ある“中学生経験者”は、中学校での期末試験で、社会科の試験をほぼ“一夜づけ”で臨もうとしていました。
社会科の試験では、地名などの固有名詞を問われる問題が出されるものです。たとえば、「732年、フランク王国とウマイヤ朝のあいだで起きた戦いをなんというか」といった問題が出されました。答は「トゥール・ポワティエ間の戦い」です。
一夜づけで臨んだこの中学生は、試験当日までべつのことを考えていたのでしょう。この戦いについての知識を得ていませんでした。
しかし、この中学生はねばりました。社会科の試験直前まで教科書を読み、「トゥール・ポワティエ間の戦い」が試験で出るかもしれないと感じたのでした。そこで、この中学生は、試験官の先生から「では、準備するように」と言われてからも、「トゥール・ポワティエ」「トゥール・ポワティエ間」「トゥール・ポワティエ」と、口で呟きつづけ、この固有名詞を忘れないようにしました。

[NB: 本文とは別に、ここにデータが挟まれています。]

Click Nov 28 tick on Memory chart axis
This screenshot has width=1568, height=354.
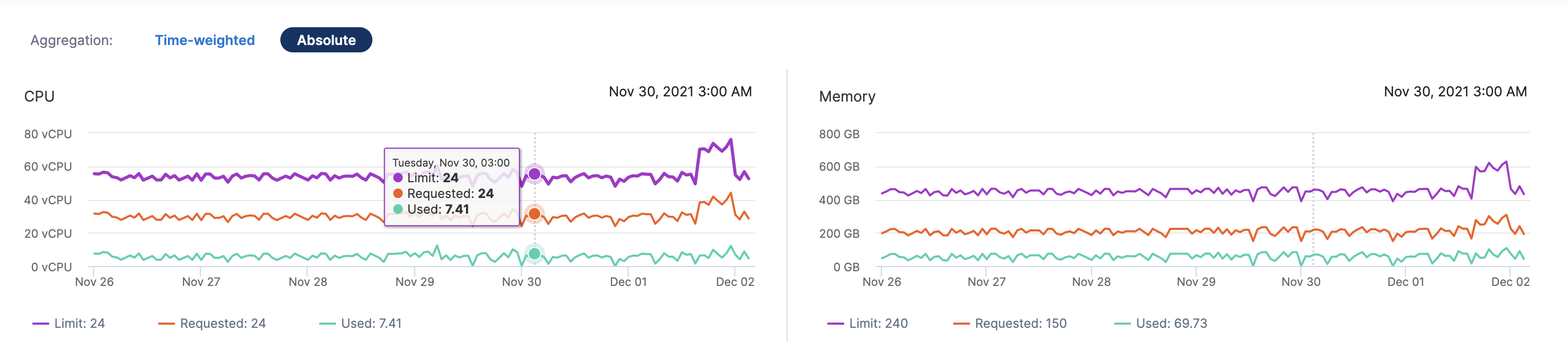[x=1091, y=282]
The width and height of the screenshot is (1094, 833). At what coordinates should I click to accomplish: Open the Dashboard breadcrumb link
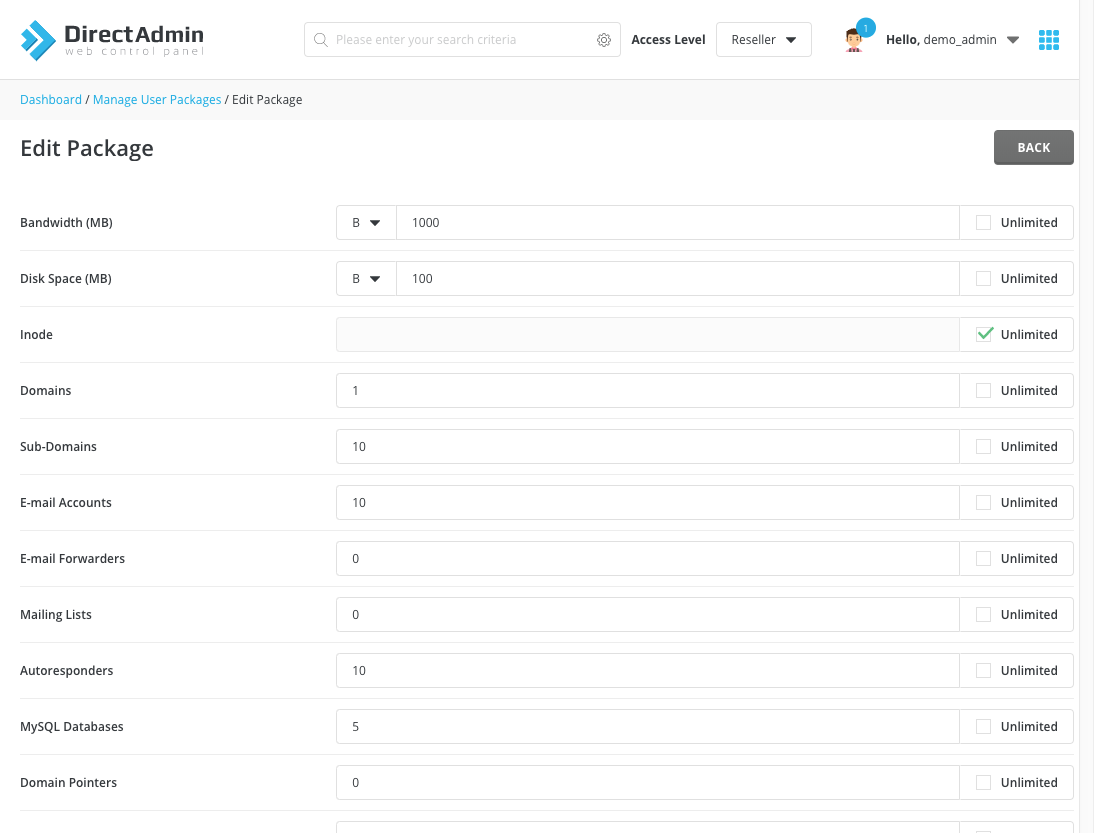coord(50,99)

「では教科書や参考書をしまって」と試験官から言われ、試験用紙が配られ、いざ試験開始。すると、この中学生はまっさきに、試験用紙に鉛筆で「トゥール・ポワティエ」と書いたそうです。この戦いの場所のよび名が、うろ覚えにならないために。
ところが、この中学生は、試験官の先生から「おい、お前。なにやってるんだ。いかんぞ」と、たしなめられたそうです。試験を受ける権利を奪われることはなかったそうですが。
この中学生は、試験直前まで教科書を見て、問題に出そうな「トゥール・ポワティエ」という地名を覚えようとしていたわけです。そして、その地名を忘れないため、試験開始後すぐ問題用紙に「トゥール・ポワティエ」と書いたわけです。
この“中学生経験者”は、「これのどこが『いかんぞ』なのでしょうか」と憤ります。「『直前に得た知識を、問題用紙に記してはいけない』といった規則が、その試験で課せられていないかぎり、この方法は不正とはいえないでしょう。『おい、お前。なにやってるんだ。いかんぞ』といってきた先生が、試験を受ける権利を奪わなかったことも、それを表しています」。
試験を受ける側の就学者は、めったに「試験を受けているとき、この行為は不正となる」といった規則を示されることなく、試験を受けます。なにをしてもよいか、悪いかは、常識の範囲とされているのでしょう。しかし、人により不正かどうかの判断が分かれる行為もあるもの。先生が「これは不正だ」と判断したら、不正となってしまうことはよくあることです。